_Set tasks_
**1)** In the discussion of Go panics, what does `Wait()` do with a panic instead of returning or logging it?
**2)** In the discussion of Go panics, shorten the paragraph that begins "In practice, panics happen."
**3)** Carry on the discussion of Go panics from its last line.

_Quoted passage_
I mostly agree, which is why `Wait()` propagates the panic rather than returning it or logging it. This keeps panics scoped to the spawning goroutine and enables getting stacktraces from both the spawning goroutine and the spawned goroutine, which is quite useful for debugging.
That said, crashing the whole webserver because of one misbehaving request is not necessarily a good tradeoff. Conc moves panics into the spawning goroutine, which makes it possible to do things like catch panics at the top of a request and return a useful error to the caller, even if that error is just "nil pointer dereference" with a stacktrace. It's up to the user to decide what to do with propagated panics.
> That said, crashing the whole webserver because of one misbehaving request is not necessarily a good tradeoff. Conc moves panics into the spawning goroutine, which makes it possible to do things like catch panics at the top of a request and return a useful error to the caller, even if that error is just "nil pointer dereference" with a stacktrace. It's up to the user to decide what to do with propagated panics.
The problem is that panics aren't "goroutine scoped" in terms of their potential impact. So it really shouldn't be up to the user to decide how to handle a panic. Application code shouldn't handle panics at all! They're not just a different way to yield an error, they're critical bugs which shouldn't occur at all.
> panics aren't "goroutine scoped" in terms of their potential impact
I'm with ya there. However, there are also many classes of logic errors that are not goroutine-scoped. And there are many panics that do not have impact outside of the goroutine's scope. In my experience, this is true of most panics.
In practice, panics happen. They are (almost) always indicative of a bug, and almost always mean there is something that needs fixed. However, if a subsystem of my application is broken and panicking, there's a pretty good chance that reporting the panic without crashing the process will provide a better end user experience than just blowing up.
Yes, that means I'm accepting the risk that my application is left in an inconsistent state, but coupled with good observability/reporting, that's a tradeoff I'm willing to make.
(bonus: this is especially true when propagating panics allow me to capture more debugging information to fix the panics faster)
I guess this is the crux of the issue. I don't think this is true, or needs to be true. It certainly hasn't been my experience. I think assuming panics are normal will take you down some paths that make it basically impossible to write reliable software. But, to each their own.
> I'm accepting the risk that my application is left in an inconsistent state,
Inconsistent state makes it impossible to reason about your program's execution or outcomes. An account value that previously had balance = 0 may now have balance = 1000. Is this acceptable risk?
Since defers run during panics for exactly this reason, no. You can in fact guarantee that is not the case.
Runtime-safety "panics" in Go, like concurrently modifying and iterating a map that can lead to other memory being corrupted, tend to abort the whole process immediately and not be suppress-able panics.
> Runtime-safety "panics" in Go, like concurrently modifying and iterating a map that can lead to other memory being corrupted, tend to abort the whole process immediately and not be suppress-able panics.
> The usual way to report an error to a caller is to return an error as an extra return value. . . . But what if the error is unrecoverable? Sometimes the program simply cannot continue. For this purpose, there is a built-in function panic that in effect creates a run-time error that will stop the program
Panics express unrecoverable failures. This is plainly stated in the language documentation. There are exceptions to this rule, but they are exceptional.

Lines showing where targets appear
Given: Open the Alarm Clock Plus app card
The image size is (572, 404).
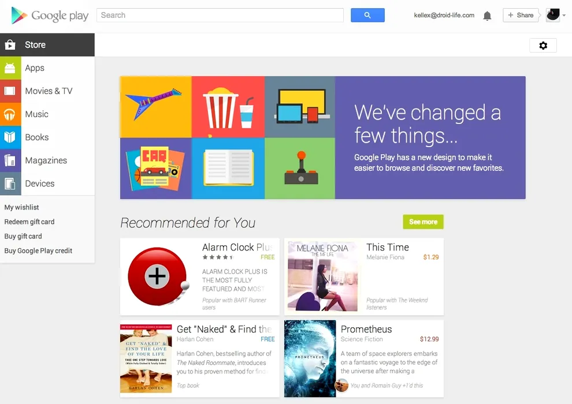Looking at the screenshot, I should (199, 276).
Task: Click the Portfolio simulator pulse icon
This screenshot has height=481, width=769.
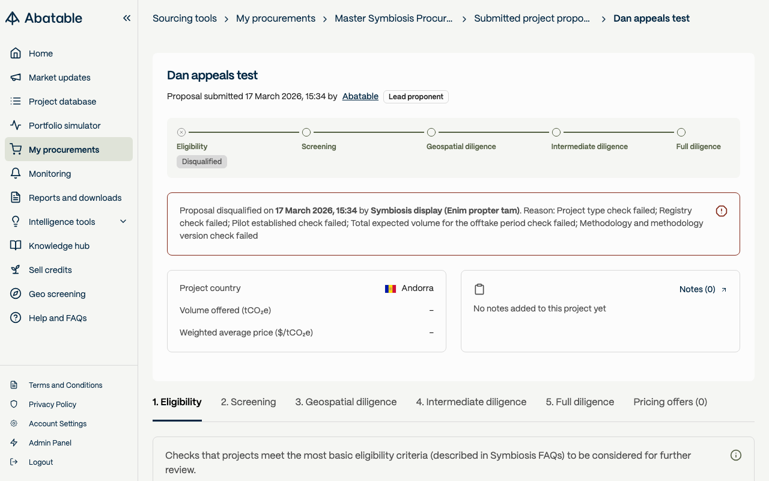Action: coord(16,126)
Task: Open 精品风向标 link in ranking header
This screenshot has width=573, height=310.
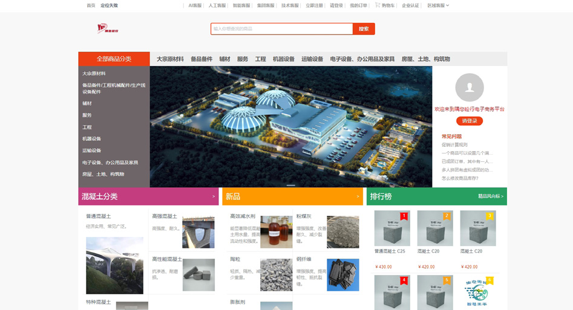Action: point(490,196)
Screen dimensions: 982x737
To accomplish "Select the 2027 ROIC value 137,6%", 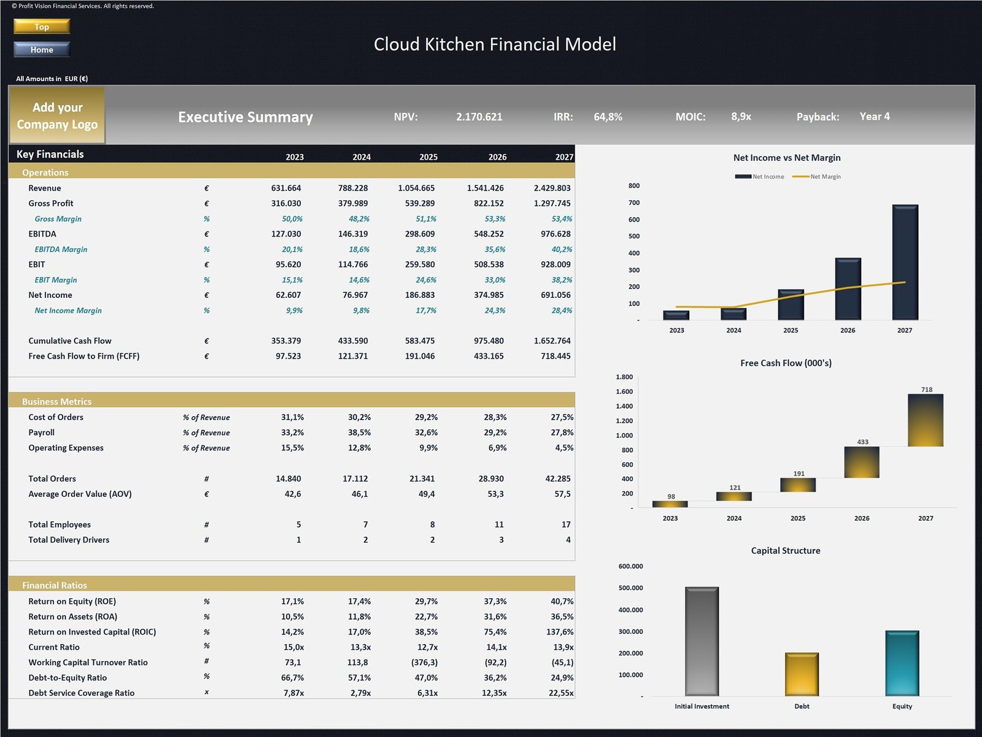I will pyautogui.click(x=561, y=632).
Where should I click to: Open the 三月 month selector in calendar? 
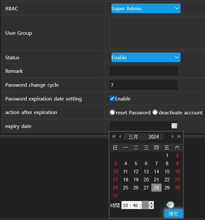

_Answers below_
**1)** It propagates the panic.

**2)** Panics do occur in practice. They nearly always point to a bug that needs fixing. Still, when a subsystem of an application is broken and panicking, reporting the panic without crashing the process will quite likely give end users a better experience than letting everything blow up.

**3)**
It is absolutely a correctness issue. Panics do not provide safety guarantees that generalize enough that it is safe to arbitrary recover from them. The statement in the previous sentence is not a subjective opinion, it's a statement of fact. I'm not sure how else to convey this information.
When some bit of code invokes `panic` it is saying that there is an error which is unrecoverable, and the default expectation is that the process will terminate. There is no way to assert that panics do not violate runtime or memory model expectations. They can.
> An account value that previously had balance = 0 may now have balance = 1000. Is this acceptable risk?
Your entire web app process crashes due to a panic every time a request triggers an extremely rare edge case. A hacker discovers this and uses it to conduct a DoS attack. Is this acceptable risk?
This is equivalent to asking "Why the heck are you writing code with bugs?"
Sure, if we could write code without bugs, we wouldn't need to suppress panics.
But since we do tend to write code bugs and some of them are bugs that can be detected by the runtime - we get panics.
If you hate panics, you can do better than Go and go for a language with a stronger type system, where you won't get nil pointer panics or interface conversion panics, but even an almost onerously-tyepesafe language like Haskell still panics on some bogus operations such as division by zero or trying to read the head of an empty list. Perhaps Idris really have no runtime errors but they are quite niche.
Runtime assertions without defensive checks are programmer errors that are not difficult to spot in code review and should not be expected to make it to deployed code.
// RED FLAG
x := y.(type)
// good
x, ok := y.(type)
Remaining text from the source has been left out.